As you can imagine, capable TMS software was orchestrating this feat - the shipping operation was state-of-the-art in many respects. However, this shipper's vision for digitalization had them thinking differently.
They saw the bigger picture - a distribution network with many moving parts out of alignment. They also saw significant potential for gains in performance, cost reductions, and sustainability. And they realized it would require optimization beyond the confines of traditional transportation management.
The entire distribution network would have to be optimized, and if you’ve read the last several posts in this blog, you know where this is going. This company was ready for the next level of supply chain performance - aligning the enterprise around last-mile logistics.
Big Challenge Equals a Big Reward
While the potential gains were significant, so were the challenges of finding a capable technology partner.
Transportation optimization is generally limited to enterprise shipping operations. This siloed view of logistics is predominant in most software solutions and transportation strategies. Traditional TMS applications optimize carrier selection and identify order consolidations to reduce freight expenses within a planning horizon of one to four days.
Expanding transportation optimization beyond the shipping operations to include the broader distribution network requires cooperation from two distinct realms:
- Enterprise production and fulfillment processes and;
- The pool of external transportation providers and possibly a company’s private transportation fleet.
Optimizing a distribution network synchronizes planning and execution between these two areas. A change in either may result in changes in the other, requiring an iterative optimization process.
The company would need an optimized forecast and plan that its business enterprise and external transportation providers could execute.
Shipper Requirements for Multimodal Optimization
The requested solution would provide a single global platform for optimizing the company’s distribution network of assembly plants, dealer locations, and transportation providers.
- A supply chain data model and planning process for global visibility, monitoring, and optimization of all shipments in the supply chain.
- Unify disparate supply chain processes and several hundred external transportation providers.
- An optimized plan for the distribution network extending over a two-year horizon, beginning with current operational detail to at least two years into the future.
- Iterative optimization between enterprise production and fulfillment and external transportation schedules.
- Optimization factors affecting the schedules mentioned above include changes in demand, productivity, resources, port of entry and exit harbor dwell times, intermodal transfers, and transportation capacity.
- Optimization must evaluate operational logistics details for each leg in every route for all carriers, modalities, and shipments in multiple scenarios.
- Results provide long-range forecasting (6 + months), mid-range tactical planning (3-6 months), and daily operational plans (from minutes in advance out to 12 weeks of execution).
- Plans continuously adjust forecasts and operational objectives with changes across the network.
flexis Solution for MultiModal Optimization
The company partnered with flexis to implement a cloud solution for optimizing supply chain networks.
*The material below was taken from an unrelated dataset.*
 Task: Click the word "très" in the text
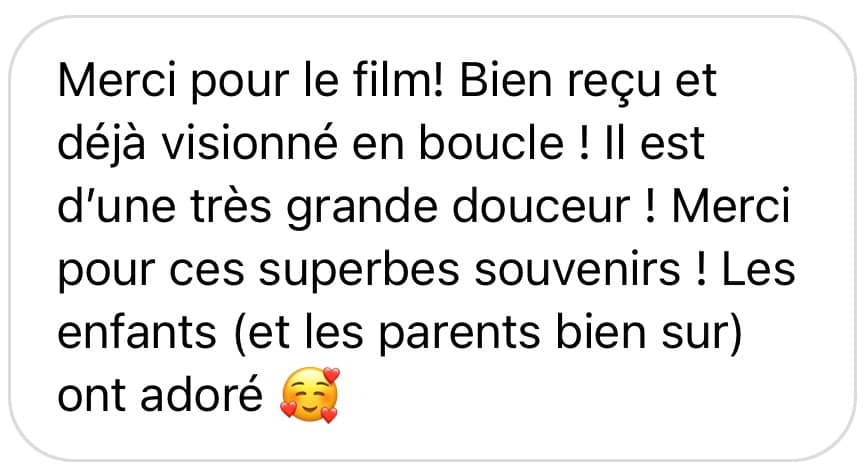pos(231,206)
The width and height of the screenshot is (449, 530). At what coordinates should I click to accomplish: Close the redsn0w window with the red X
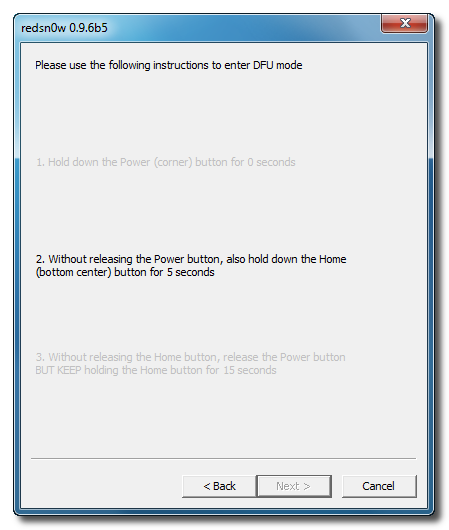coord(404,23)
A holistic data model incorporates all transportation and logistics details necessary to optimize long-range planning and operational planning.
flexis’ solution met all of the shipper’s requirements with this functionality:
- An integrated planning horizon that continuously updates with changing conditions across the network to ensure alignment at all levels, including daily logistics execution.
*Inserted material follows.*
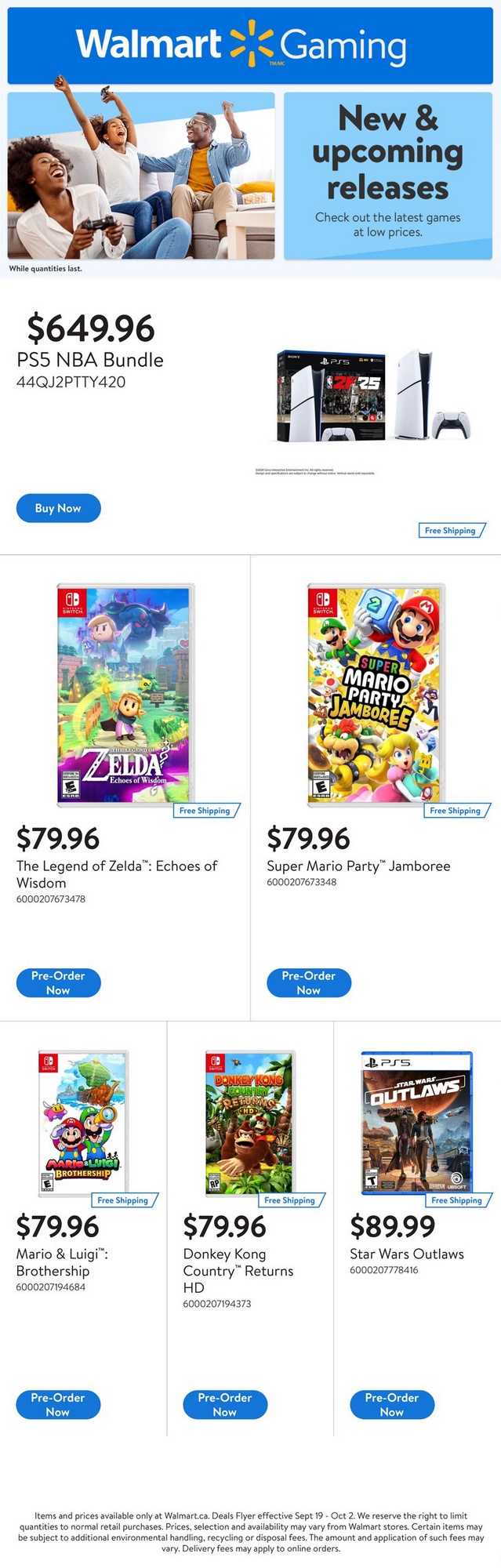501x1568 pixels.
Task: Pre-order Star Wars Outlaws
Action: pos(391,1404)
- The integrated plan consists of a “strategic plan” (6 months – two years), a “tactical plan” (3-6 months), and an “operational plan” (up to eight weeks horizon).
- Strategic Planning addresses Optimization through process improvements.
- Tactical Planning involves continuous network improvement, weekly demand scheduling, and capacity monitoring.
- Operational Planning involves detailed daily or weekly logistics planning and rescheduling.
- Monitoring carrier capacity, carrier ability to meet pickup and delivery windows, and equipment requirements.
- Transportation savings from consolidating shipments and orders, shipping from alternate factories, changing shipping dates, and alternate modalities.
Conclusion
While this case featured the flexis cloud optimizing a complex multimodal shipping scenario in the automotive manufacturing sector, it can do the same for operations of all sizes and industries.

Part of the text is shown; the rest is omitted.